Further, as YouTube admits, YouTube users whose videos were taken down , even by clear mistake, were "left with no recourse for certain types of Content ID claims (e.g., monetize claims). and could address the Kafka-esque situation only through some sort of know the right person personal appeal, which of course have no certainty of success. YouTube was previously aware of the problem but until now hadnt offered a solution. [See also this prior post by the same author, in a different role.]
The new procedures map much more closely to those of the DMCA, and in fact, reference it directly, and make it an inextricable part of the procedure,
On top of that, YouTubes blog post seems to hint that the ContentID software will not be quite as black and white as it has been in the past, and may now have third category,a gray area of sorts, whereby a video flagged as infringing by ContentID will then be sent to a human being for review. This is heartening, because it provides at least an opportunity to bring fair use into the evaluation process again, which is something software is unlikely to ever be able to do, no matter how sophisticated. Judges find it challenging enough!
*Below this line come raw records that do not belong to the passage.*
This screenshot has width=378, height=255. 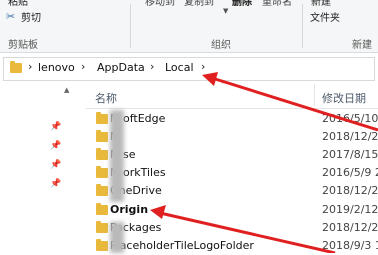 What do you see at coordinates (224, 85) in the screenshot?
I see `sort-up-icon: ^` at bounding box center [224, 85].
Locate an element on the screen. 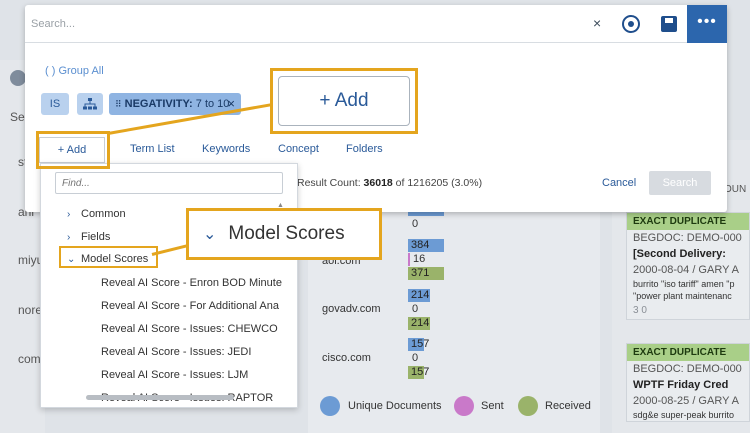  tree-item-label: Common is located at coordinates (104, 214).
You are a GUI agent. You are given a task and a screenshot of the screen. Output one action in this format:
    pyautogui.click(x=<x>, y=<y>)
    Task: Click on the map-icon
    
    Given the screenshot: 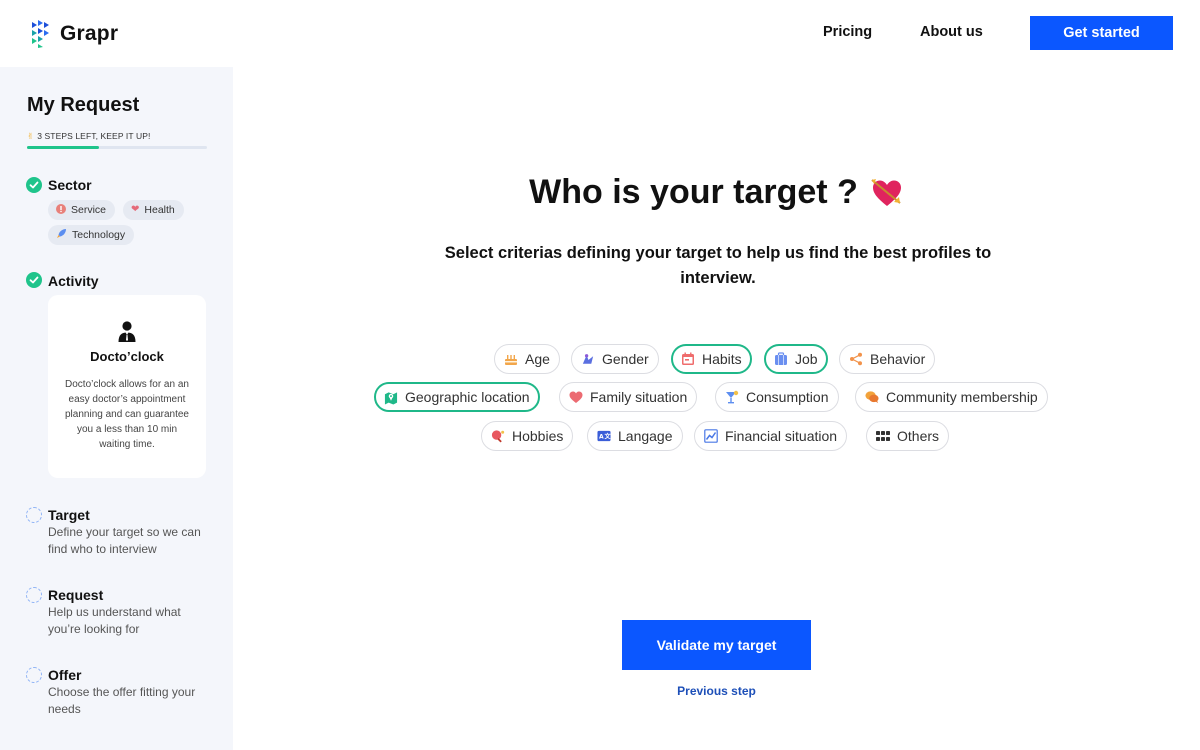 What is the action you would take?
    pyautogui.click(x=391, y=397)
    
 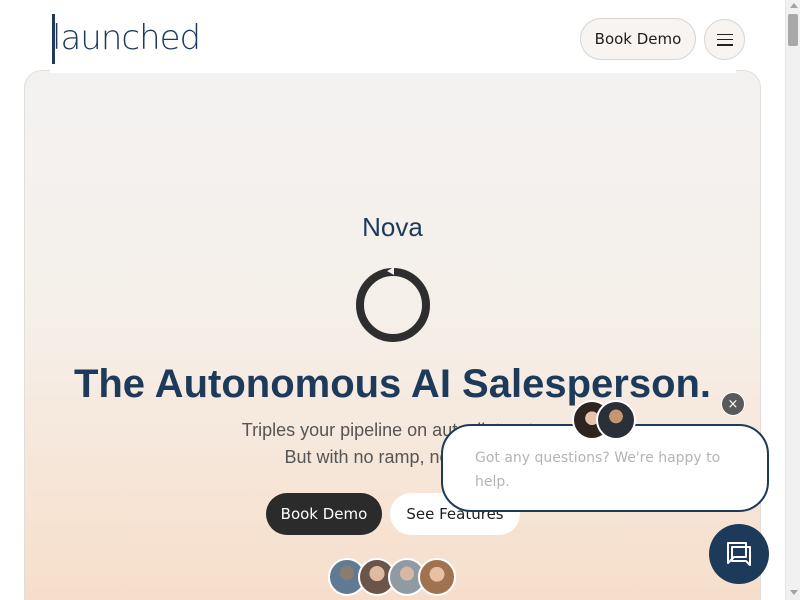 What do you see at coordinates (392, 577) in the screenshot?
I see `customer-avatars` at bounding box center [392, 577].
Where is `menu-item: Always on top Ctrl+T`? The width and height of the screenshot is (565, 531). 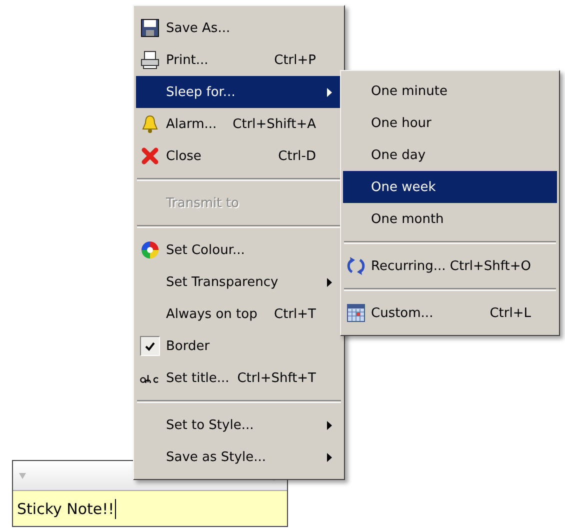 menu-item: Always on top Ctrl+T is located at coordinates (239, 314).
However positive a step this is, does this improvement by YouTube go far enough? Content ID still polices YouTube, taking material down if it matches uploaded reference material. Users who get three strikes are still kicked off YouTube, although a user can erase a strike by going to Copyright School itself a topic worthy of its own Report. Whats more, there are limits to the number of times a poster can appeal a rejected dispute. Its unclear if a strike will be erased if the claimant later releases the claim.
Although more could have been done, such as creating a whitelist to balance the library of reference materials uploaded by content partners; allowing individual users, not just large corporate content holders, to submit reference materials; or more explicitly recognizing the role and scope of fair use--a knotty problem for almost any automated takedown scheme--on balance, this is a laudable decision for YouTube.
Not only have YouTube made their internal procedure more even-handed by giving posters clear avenues by which to seek redress, they have also linked their internal procedures to the existing, and, for whatever its faults, well-known, external procedure of the DMCA, thereby moving a debate over the nature of particular content out of YouTubes private sphere and into the unquestionably more transparent milieu of DMCA notice and takedown. Participants on both sides now will have a much clearer idea of what is going on with respect to their particular video, and the public in general will ideally get a more robust and nuanced look at the scope of YouTubes internal takedowns, analogous to Googles own transparency report.